Burgerparticipatie - Hoofdinhoud
Democratie is als een vlot. Het zinkt niet, maar je hebt wel altijd natte voeten. (Russell Long)
Wie weet beter wat goed is voor de buurt dan bewoners zelf? Daarom vind ik dat de overheid moet samenwerking met haar mensen. Burgerparticipatie wordt te vaak gezien als ‘georganiseerd verzet’, terwijl het grote voordelen met zich mee kan brengen alleen al door draagvlak.
De overheid moet een andere houding innemen tegenover kritische, meedenkende mensen. Burgerparticipatie is meer dan een buurtwerker of een spannende nieuwe werkvorm. Uiteindelijk vergt het een omslag. Denken in: ‘Hoe kan ik u daarbij helpen’ in plaats van “Maar dat gaat zomaar niet!”. Voor mij is burgerparticipatie aansluiting vinden bij initiatieven die er leven bij mensen. Want mensen zijn creatief en hebben goede ideeën.

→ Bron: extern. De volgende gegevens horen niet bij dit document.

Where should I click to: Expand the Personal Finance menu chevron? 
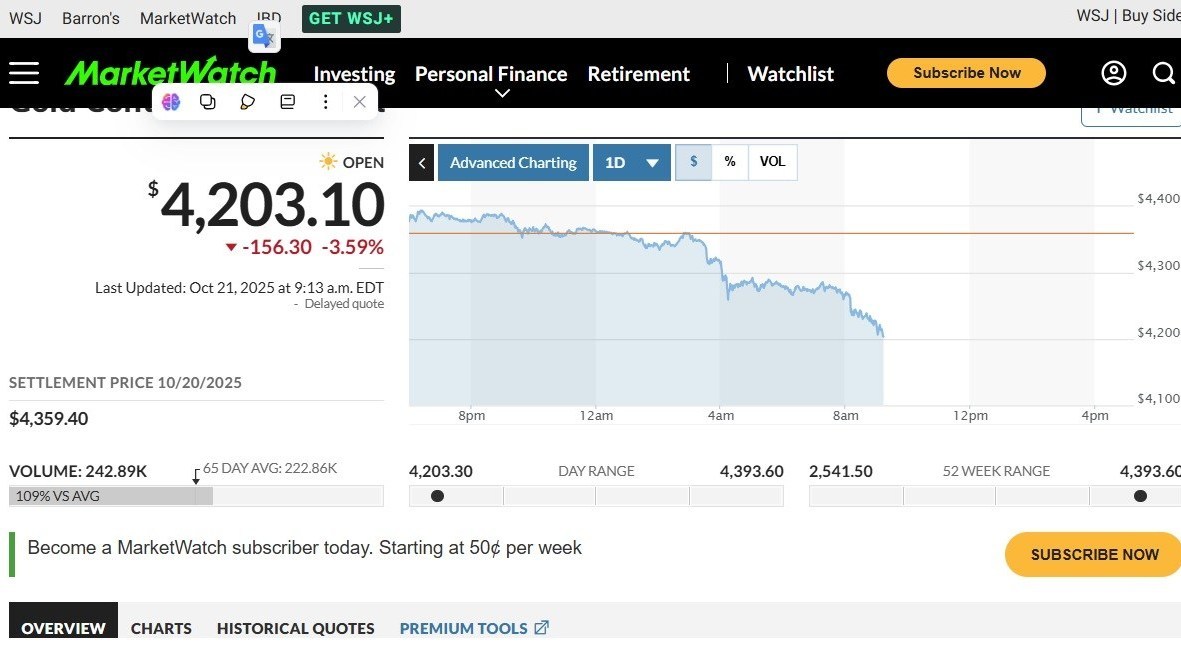(x=503, y=94)
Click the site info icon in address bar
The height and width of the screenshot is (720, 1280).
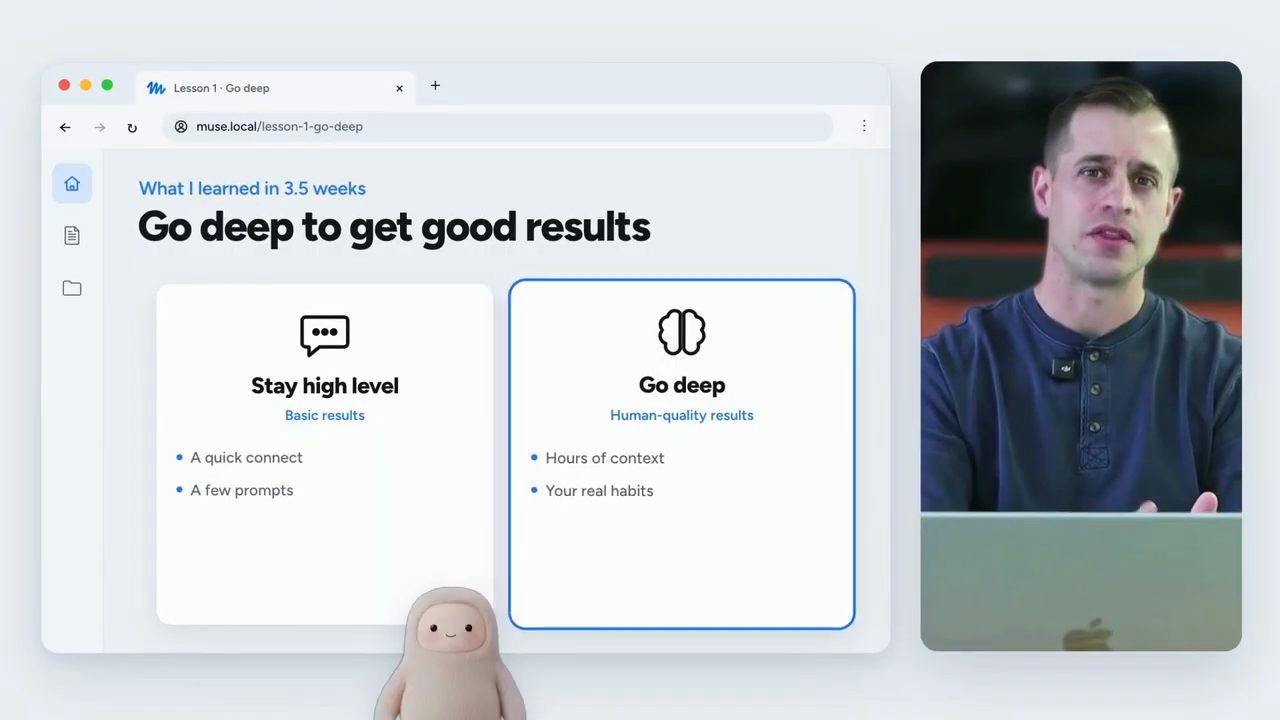click(181, 127)
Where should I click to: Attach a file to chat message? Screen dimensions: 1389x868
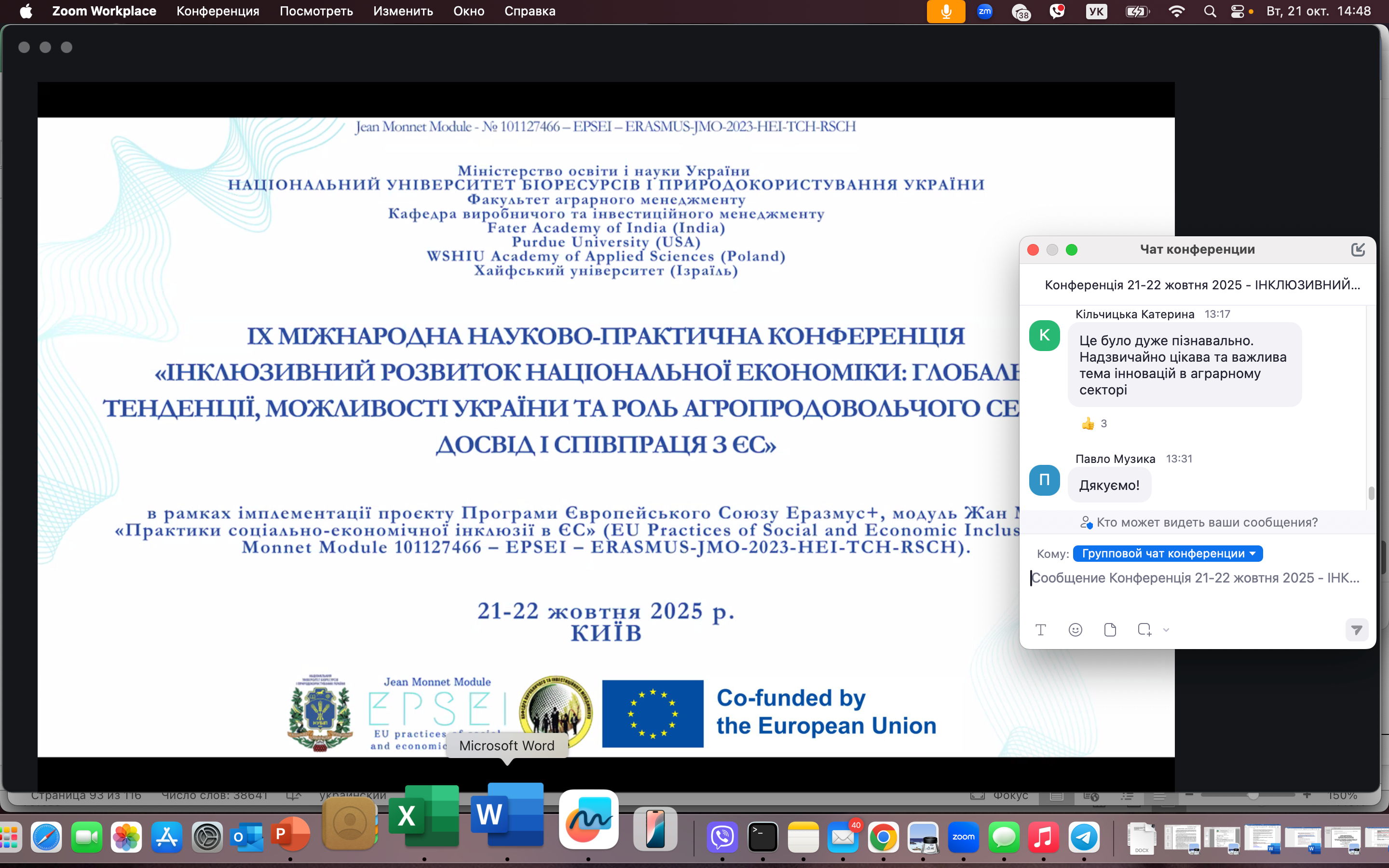[1110, 630]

Er zijn praktijkvoorbeelden. In de gemeente Dordrecht mogen buurtbewoners meedenken over besteding van 600.000 euro voor de wijk Stadspolder. Meer geld voor parkeren of juist voor jongeren? In Breda kunnen inwoners hun wensen op een website zetten. Bij voldoende ‘pluimen’ van anderen bekijkt de gemeente mogelijkheden voor realisatie.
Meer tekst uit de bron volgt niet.